In 2008, there were a total of 934,944 jobs in West Virginia. The average annual income was $31,634 in 2008, up from $30,121 the previous year. The unemployment rate in West Virginia was 7.9% in 2009, which has grown by 3.6% since the previous year. Roughly 14.8% of West Virginia residents have college degrees, which is lower than the national average.

The top industries in West Virginia include bituminous coal underground mining, plastics material manufacturing, and pipeline transportation. Notable tourist destinations include the South Charleston Museum, the Cultural Center Information, and the West Virginia Humanities.

CITIES WITH News Analyst OPPORTUNITIES IN West Virginia


JOB DESCRIPTION: News Analyst

In general, news analysts analyze, interpret, and broadcast news received from various sources.

Every day, news analysts are expected to be able to speak clearly. They need to articulate ideas and problems. It is also important that they listen to and understand others in meetings.

Similar jobs with educational opportunities in West Virginia include:

  • Editorial Specialist. Perform variety of editorial duties, such as laying out, indexing, and revising content of written materials, in preparation for final publication.
  • Public Address Announcer. Make announcements over loud speaker at sporting or other public events. May act as master of ceremonies or disc jockey at weddings, parties, or other gathering places.
  • Reporter. Collect and analyze facts about newsworthy events by interview, investigation, or observation. Report and write stories for newspaper, news magazine, or television.
  • Technical Writer. Write technical materials, such as equipment manuals, appendices, or operating and maintenance instructions. May assist in layout work.
  • Writer. Create original written works.

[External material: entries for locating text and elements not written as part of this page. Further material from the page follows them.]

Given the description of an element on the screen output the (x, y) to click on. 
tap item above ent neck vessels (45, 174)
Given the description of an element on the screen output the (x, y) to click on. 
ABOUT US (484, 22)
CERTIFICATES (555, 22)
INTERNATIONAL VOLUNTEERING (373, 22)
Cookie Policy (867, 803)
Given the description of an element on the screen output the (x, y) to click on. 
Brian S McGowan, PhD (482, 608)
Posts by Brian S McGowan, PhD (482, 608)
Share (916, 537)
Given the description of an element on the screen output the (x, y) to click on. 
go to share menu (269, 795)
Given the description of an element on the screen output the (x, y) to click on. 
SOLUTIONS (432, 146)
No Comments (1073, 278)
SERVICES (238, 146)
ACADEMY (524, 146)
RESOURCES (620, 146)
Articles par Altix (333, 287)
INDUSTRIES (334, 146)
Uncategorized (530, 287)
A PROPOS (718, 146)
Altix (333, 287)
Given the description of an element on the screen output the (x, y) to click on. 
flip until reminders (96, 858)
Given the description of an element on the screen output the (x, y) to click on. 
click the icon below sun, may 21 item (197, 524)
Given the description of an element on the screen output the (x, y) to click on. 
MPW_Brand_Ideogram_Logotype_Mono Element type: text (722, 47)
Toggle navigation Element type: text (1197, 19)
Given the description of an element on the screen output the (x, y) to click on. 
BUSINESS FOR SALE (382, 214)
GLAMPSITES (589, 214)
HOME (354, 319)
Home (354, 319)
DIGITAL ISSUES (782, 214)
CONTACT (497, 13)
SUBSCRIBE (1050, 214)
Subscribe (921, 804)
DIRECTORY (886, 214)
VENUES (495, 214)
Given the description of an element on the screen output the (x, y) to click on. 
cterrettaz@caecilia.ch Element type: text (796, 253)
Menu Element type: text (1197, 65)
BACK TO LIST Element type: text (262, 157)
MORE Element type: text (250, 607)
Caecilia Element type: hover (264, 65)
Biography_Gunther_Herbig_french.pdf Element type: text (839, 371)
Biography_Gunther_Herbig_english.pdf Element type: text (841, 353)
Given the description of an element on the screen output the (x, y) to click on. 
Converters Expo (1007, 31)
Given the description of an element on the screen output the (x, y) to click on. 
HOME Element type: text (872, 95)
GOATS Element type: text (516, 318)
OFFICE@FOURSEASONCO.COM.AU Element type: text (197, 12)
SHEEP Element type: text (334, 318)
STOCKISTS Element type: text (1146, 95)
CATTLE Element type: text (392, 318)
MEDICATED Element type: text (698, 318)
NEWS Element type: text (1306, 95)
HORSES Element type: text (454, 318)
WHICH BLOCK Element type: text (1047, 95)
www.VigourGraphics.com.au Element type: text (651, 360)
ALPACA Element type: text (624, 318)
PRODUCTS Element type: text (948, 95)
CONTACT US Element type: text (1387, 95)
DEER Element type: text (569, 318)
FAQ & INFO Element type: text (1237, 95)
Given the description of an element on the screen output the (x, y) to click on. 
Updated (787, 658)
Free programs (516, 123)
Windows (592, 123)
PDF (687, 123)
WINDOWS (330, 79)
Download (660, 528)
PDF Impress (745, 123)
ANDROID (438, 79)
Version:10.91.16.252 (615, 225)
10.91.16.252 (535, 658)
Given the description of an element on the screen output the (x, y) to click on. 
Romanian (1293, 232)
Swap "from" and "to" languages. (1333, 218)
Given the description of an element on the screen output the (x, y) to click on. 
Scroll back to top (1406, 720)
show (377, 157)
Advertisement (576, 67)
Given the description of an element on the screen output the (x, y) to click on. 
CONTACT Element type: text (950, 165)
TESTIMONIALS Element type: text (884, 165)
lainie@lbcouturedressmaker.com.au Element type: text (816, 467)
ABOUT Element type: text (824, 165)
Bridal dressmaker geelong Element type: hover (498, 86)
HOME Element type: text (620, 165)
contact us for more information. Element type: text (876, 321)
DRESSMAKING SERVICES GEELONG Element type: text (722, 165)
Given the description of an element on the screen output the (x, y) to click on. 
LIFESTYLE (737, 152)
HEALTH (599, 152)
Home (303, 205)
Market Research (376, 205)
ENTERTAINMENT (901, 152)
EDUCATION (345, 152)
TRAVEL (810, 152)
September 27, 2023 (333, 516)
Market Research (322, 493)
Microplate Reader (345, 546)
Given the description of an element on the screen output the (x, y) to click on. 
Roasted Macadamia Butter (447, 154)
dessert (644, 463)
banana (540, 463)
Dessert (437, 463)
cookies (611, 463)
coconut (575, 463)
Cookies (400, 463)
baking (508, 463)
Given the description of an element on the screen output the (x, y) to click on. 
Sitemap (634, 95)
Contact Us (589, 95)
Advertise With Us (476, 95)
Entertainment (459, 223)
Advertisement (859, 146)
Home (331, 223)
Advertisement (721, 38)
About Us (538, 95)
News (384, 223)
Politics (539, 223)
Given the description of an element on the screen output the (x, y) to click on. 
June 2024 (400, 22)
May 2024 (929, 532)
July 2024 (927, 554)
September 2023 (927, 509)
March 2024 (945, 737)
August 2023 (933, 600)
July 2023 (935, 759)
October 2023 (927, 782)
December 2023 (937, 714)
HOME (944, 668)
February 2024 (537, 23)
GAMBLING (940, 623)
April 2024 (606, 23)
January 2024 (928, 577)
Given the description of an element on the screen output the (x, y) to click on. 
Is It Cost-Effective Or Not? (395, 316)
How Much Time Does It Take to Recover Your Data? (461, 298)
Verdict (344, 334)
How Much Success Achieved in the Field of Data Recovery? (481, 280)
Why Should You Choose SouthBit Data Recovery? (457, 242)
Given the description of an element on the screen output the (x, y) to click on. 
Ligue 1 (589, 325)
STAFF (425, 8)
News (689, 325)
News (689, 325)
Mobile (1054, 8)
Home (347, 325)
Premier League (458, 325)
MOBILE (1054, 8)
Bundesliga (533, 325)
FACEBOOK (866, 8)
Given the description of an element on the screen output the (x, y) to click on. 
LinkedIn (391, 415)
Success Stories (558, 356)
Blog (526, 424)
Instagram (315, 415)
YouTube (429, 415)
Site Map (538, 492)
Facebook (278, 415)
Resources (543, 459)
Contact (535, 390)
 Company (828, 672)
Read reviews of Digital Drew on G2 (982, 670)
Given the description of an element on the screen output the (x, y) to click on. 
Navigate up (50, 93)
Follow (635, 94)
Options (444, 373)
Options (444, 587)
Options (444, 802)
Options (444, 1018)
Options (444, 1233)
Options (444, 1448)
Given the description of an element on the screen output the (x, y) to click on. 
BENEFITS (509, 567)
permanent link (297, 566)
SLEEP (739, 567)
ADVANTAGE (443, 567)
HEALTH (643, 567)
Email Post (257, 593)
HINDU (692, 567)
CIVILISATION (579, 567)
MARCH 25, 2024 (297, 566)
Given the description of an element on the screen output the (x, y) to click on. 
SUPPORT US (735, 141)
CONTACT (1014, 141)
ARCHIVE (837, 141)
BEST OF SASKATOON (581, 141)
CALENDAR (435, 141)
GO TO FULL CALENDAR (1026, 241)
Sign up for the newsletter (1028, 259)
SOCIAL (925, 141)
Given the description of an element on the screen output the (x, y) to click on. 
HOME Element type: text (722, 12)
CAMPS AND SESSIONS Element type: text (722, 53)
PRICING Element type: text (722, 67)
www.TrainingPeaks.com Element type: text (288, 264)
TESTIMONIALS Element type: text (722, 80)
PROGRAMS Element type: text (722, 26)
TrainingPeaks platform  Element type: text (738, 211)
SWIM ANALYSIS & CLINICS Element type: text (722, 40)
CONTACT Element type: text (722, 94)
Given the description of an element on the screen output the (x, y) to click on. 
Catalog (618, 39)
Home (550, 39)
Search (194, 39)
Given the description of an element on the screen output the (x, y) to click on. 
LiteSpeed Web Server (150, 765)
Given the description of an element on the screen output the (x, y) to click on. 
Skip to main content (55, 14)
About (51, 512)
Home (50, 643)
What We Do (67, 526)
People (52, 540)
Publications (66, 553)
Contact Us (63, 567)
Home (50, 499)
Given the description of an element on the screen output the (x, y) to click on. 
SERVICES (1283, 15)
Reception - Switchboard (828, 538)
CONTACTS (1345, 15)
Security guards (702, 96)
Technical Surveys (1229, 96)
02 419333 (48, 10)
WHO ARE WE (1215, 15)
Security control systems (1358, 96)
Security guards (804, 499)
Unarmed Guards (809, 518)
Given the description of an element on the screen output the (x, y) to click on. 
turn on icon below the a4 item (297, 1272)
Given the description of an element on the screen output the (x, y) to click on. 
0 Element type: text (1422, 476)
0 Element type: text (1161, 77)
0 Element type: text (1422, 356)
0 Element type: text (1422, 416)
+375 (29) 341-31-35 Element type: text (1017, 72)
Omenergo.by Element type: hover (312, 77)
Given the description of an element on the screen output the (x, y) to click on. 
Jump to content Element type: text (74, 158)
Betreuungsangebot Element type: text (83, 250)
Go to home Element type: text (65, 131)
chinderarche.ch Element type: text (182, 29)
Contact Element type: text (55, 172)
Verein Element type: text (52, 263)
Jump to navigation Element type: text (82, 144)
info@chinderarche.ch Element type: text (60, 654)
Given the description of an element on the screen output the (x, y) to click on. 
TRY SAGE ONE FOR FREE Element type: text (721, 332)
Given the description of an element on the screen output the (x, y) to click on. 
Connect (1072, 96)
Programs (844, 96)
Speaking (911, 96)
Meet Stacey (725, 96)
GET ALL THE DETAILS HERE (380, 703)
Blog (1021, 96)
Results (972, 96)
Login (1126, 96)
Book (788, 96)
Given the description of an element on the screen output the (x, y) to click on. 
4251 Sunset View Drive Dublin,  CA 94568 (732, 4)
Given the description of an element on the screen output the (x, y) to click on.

LOCATION INFORMATION: West Virginia

West Virginia
West Virginia photo by the U.S. Dept. of Transportation

West Virginia has a population of 1,819,777, which has grown by 0.63% over the past 10 years. Nicknamed the "Mountain State," West Virginia's capital and biggest city is Charleston. In 2008, there were a total of 934,944 jobs in West Virginia. The average annual income was $31,634 in 2008, up from $30,121 in 2007. The unemployment rate in West Virginia was 7.9% in 2009, which has grown by 3.6% since the previous year. Approximately 14.8% of West Virginia residents have college degrees, which is lower than the national average.

The top industries in West Virginia include bituminous coal underground mining, plastics material manufacturing, and pipeline transportation. Notable tourist attractions include the P A Denny, the Robert C Byrd Health Sciences C of W Vrgna Unvrsty, and the Craik.